Меня и Юрия Николаевича Верченко, секретаря Союза писателей, приглашают в ЦК, к секретарю, который ведает идеологией и культурой. Он просит ускорить подготовку договора — сказал, что сообщения врачей малоутешительны.
19 января. Вместе с Верченко привозим в больницу издательский договор — на подпись. Знаю, что не случайно в ЦК поручили навестить умирающего именно Верченко — они давным-давно по-доброму знакомы, и знакомство это начиналось в «Молодой гвардии».
Застали Михаила Александровича все в той же коляске и даже в той же позе у стола — спиною к двери.
В палате с ним Мария Петровна и старшая дочь.
Вглядываюсь. В уголках губ бурые пятнышки — нам потом пояснили, что незадолго до нас у него шла горлом кровь. По правую руку на столе книга: воспоминания маршала Жукова.
Рассказываю ему об условиях договора и прошу подписать. Он взял ручку, бегло охватил взглядом бланк договора и — твердо, четко — подписал. Заметил полагающуюся на этом документе роспись главного редактора и передал ему привет. Уважал его.
Верченко рассказал, что секретариат Союза писателей постановил созвать осенью пленум по случаю 50-летия создания писательской организации. Слушал почти что безразлично. Встрепенулся — да как заметно — когда я «заявил»:
— А разве Шолохова можно приглашать?!
И держу паузу: нарочитую. Прием сработал — Шолохов весь внимание. Я продолжил по неожиданно втемяшившемуся сценарию, чтобы как-то разжечь ушедшего в боль человека, но обратился будто бы не к Шолохову:
— Он же раскритикует всех… Помните, как он в своих речах критиковал Фурцеву, Эренбурга, Симонова… Он же с шашкой наголо придет на пленум…
Сценарий удался — он оживился.
И вдруг о тех, кого я упомянул:
— Они… же… все… умерли…
Кому по силам разгадать, что он вложил в эту фразу.
Когда прощались, его глаза увлажнились.
…Собрание сочинений вышло миллионным тиражом.
Никогда не забуду — письма и книготорговцев, и читателей — все требовали и требовали увеличить тираж.

ИССЛЕДУЕМЫЕ ДАННЫЕ -
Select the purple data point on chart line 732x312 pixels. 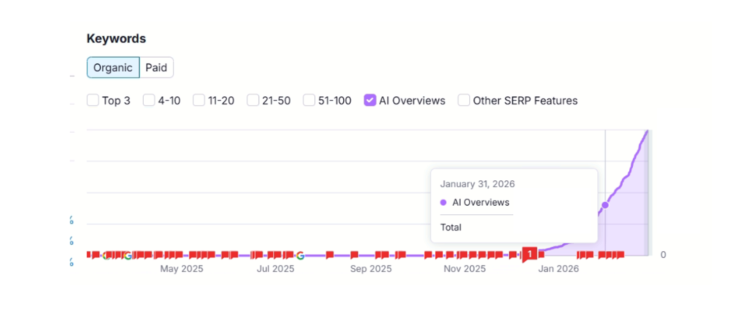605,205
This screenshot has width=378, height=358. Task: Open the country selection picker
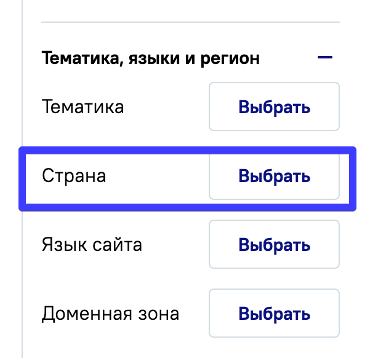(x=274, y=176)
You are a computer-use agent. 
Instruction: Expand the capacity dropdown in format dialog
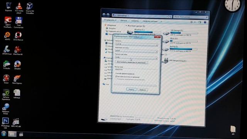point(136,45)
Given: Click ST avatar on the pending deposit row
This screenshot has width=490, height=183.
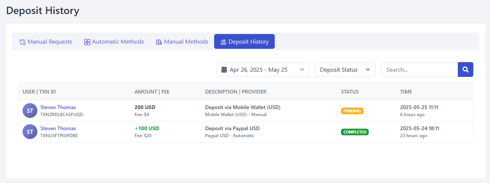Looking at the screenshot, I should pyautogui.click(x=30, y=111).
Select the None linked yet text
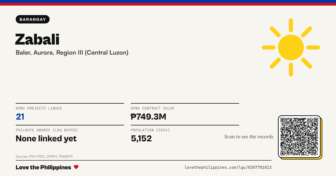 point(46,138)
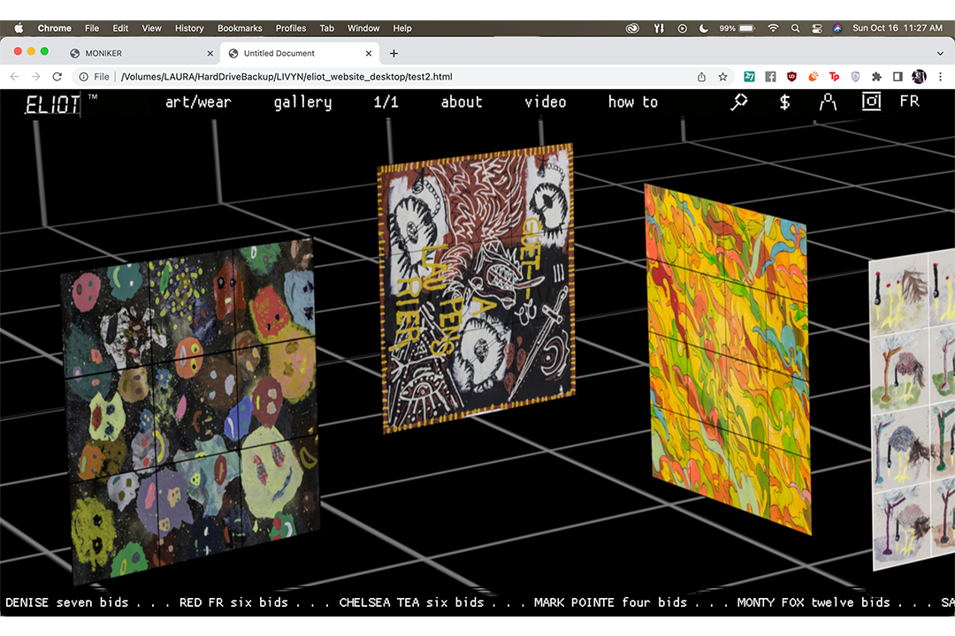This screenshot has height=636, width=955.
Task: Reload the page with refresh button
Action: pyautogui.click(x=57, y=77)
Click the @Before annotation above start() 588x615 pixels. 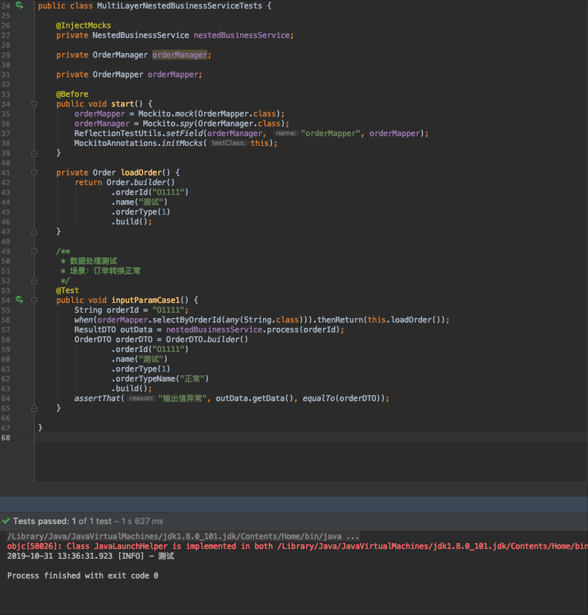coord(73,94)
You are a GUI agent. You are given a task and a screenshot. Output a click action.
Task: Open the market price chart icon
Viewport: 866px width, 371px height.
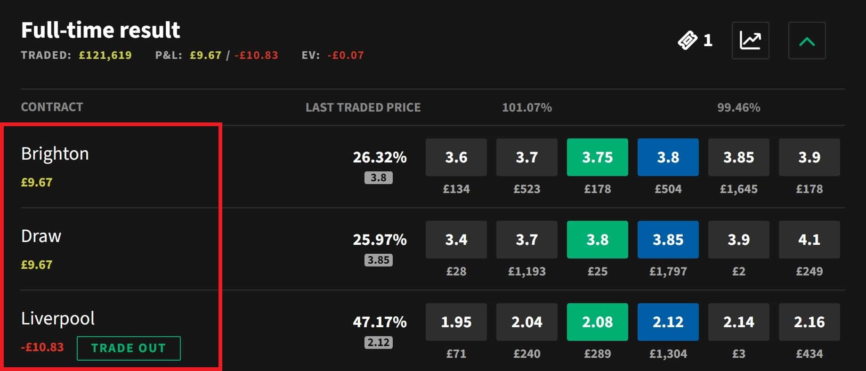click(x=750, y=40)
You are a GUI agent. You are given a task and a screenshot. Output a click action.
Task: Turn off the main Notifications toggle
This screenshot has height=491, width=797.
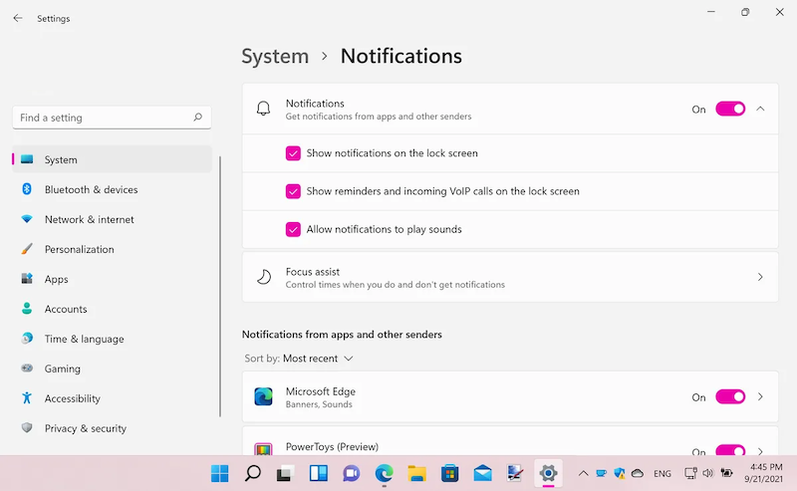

ЧТО ТРЕБУЕТСЯ - Повторите дословно часть отрывка о последней встрече с Шолоховым, начиная со слов «Меня и Юрия» и продолжая до слов «и старшая дочь.» включительно. Материал никак не связан с отрывком.

ВЫПОЛНЕННОЕ ЗАДАНИЕ -
Меня и Юрия Николаевича Верченко, секретаря Союза писателей, приглашают в ЦК, к секретарю, который ведает идеологией и культурой. Он просит ускорить подготовку договора — сказал, что сообщения врачей малоутешительны.
19 января. Вместе с Верченко привозим в больницу издательский договор — на подпись. Знаю, что не случайно в ЦК поручили навестить умирающего именно Верченко — они давным-давно по-доброму знакомы, и знакомство это начиналось в «Молодой гвардии».
Застали Михаила Александровича все в той же коляске и даже в той же позе у стола — спиною к двери.
В палате с ним Мария Петровна и старшая дочь.